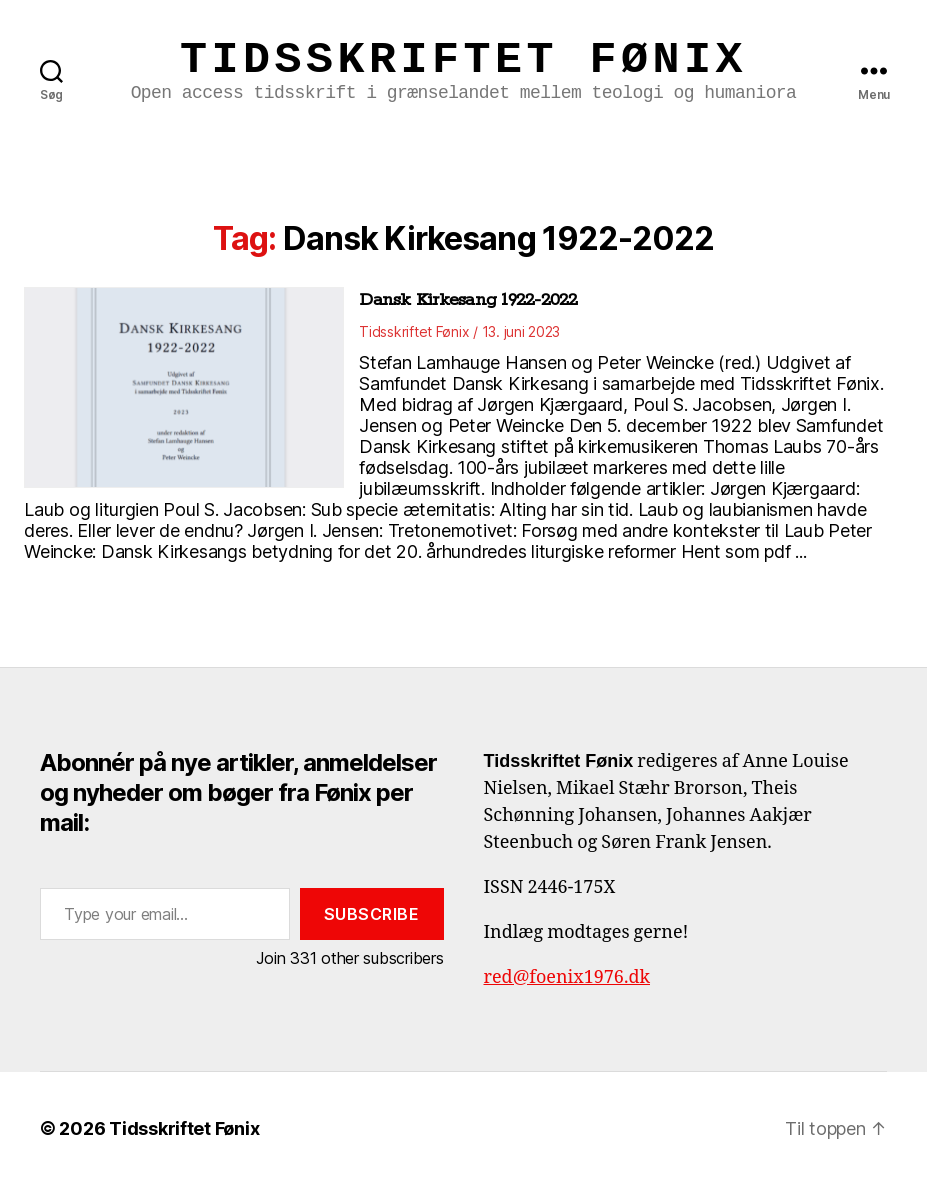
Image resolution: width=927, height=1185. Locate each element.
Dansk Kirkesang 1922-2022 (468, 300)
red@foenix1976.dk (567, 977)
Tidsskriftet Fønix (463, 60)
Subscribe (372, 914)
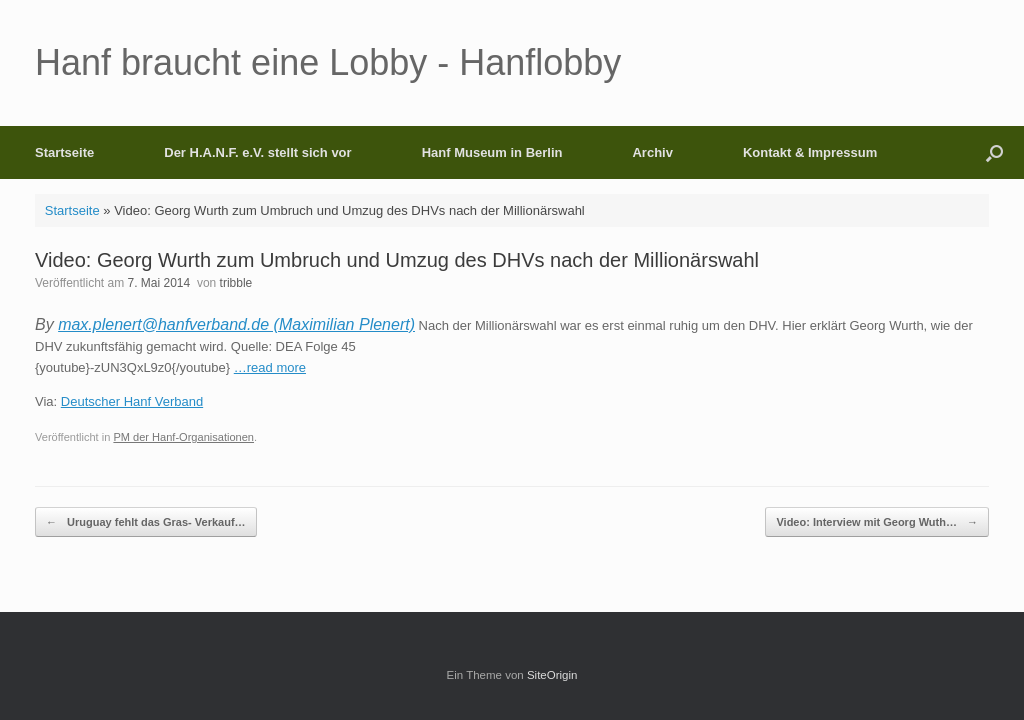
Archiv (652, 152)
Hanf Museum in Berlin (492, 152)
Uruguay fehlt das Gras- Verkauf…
--
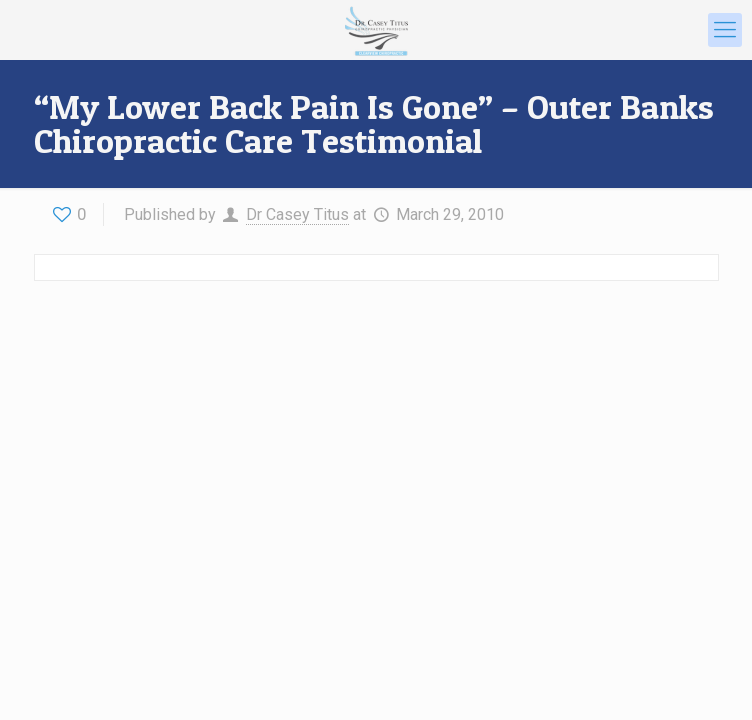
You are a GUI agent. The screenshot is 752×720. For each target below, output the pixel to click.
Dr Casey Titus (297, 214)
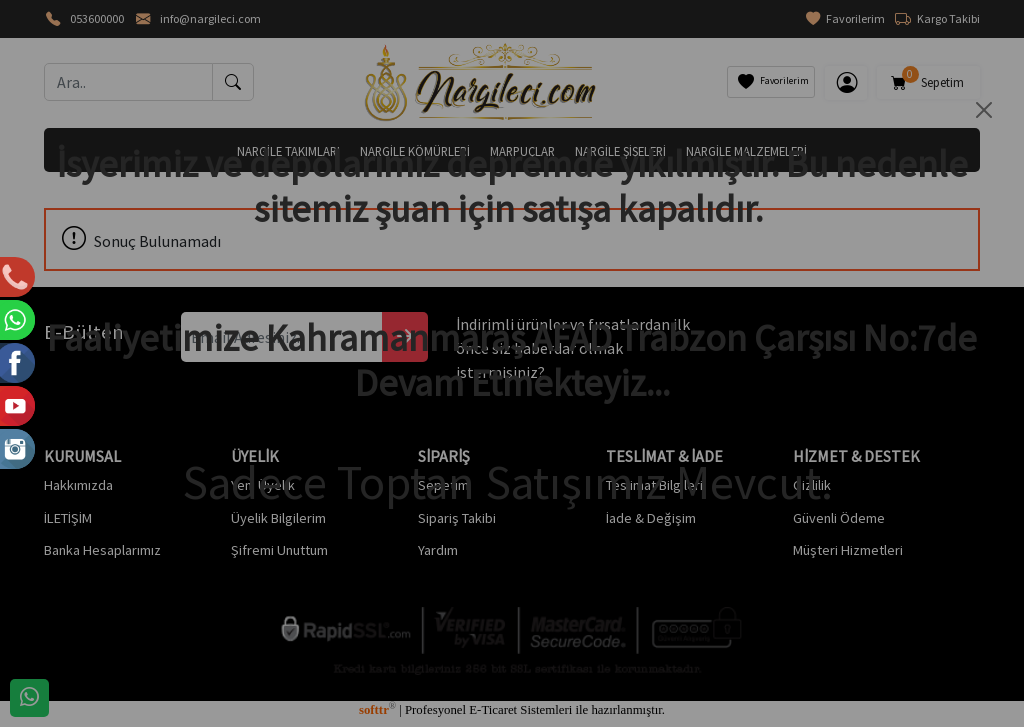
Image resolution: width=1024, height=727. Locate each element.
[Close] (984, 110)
==
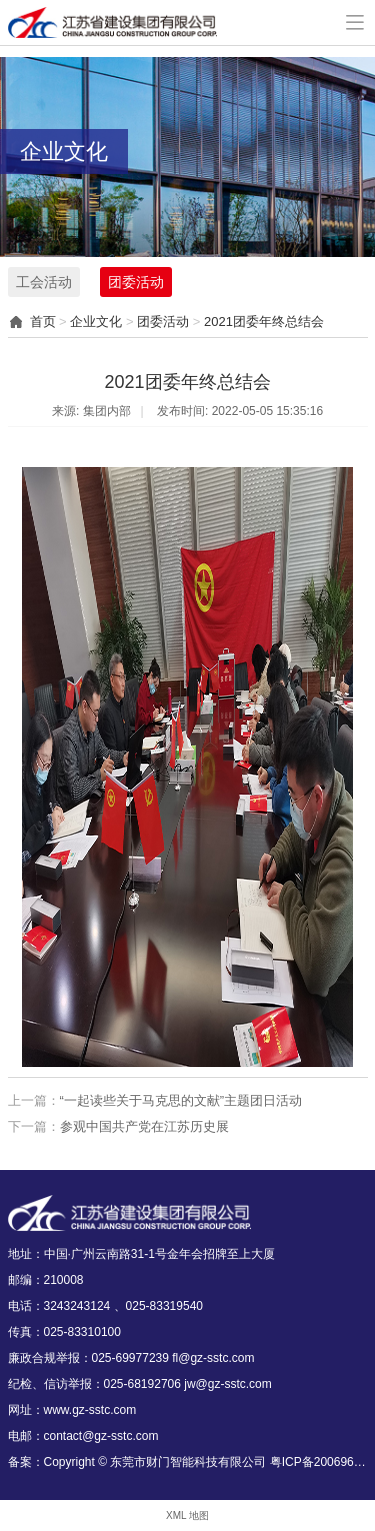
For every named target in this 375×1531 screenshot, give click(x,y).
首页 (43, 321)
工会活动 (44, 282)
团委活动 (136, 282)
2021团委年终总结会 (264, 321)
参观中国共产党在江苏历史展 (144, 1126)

**Work required:** Rewrite the part of the records that begins with the line containing "Image resolution: width=927, height=1185." and ends with the line containing "Hanf Museum in Berlin (492, 152)" as a Markdown table. Use the columns Row and Line, skip blank lines, and leave out the pictures.

**Problem solution:**
| Row | Line |
|---|---|
| 1 | Image resolution: width=927, height=1185. Locate each element. |
| 2 | Dansk Kirkesang 1922-2022 (468, 300) |
| 3 | red@foenix1976.dk (567, 977) |
| 4 | Tidsskriftet Fønix (463, 60) |
| 5 | Subscribe (372, 914) |
| 6 | Archiv (652, 152) |
| 7 | Hanf Museum in Berlin (492, 152) |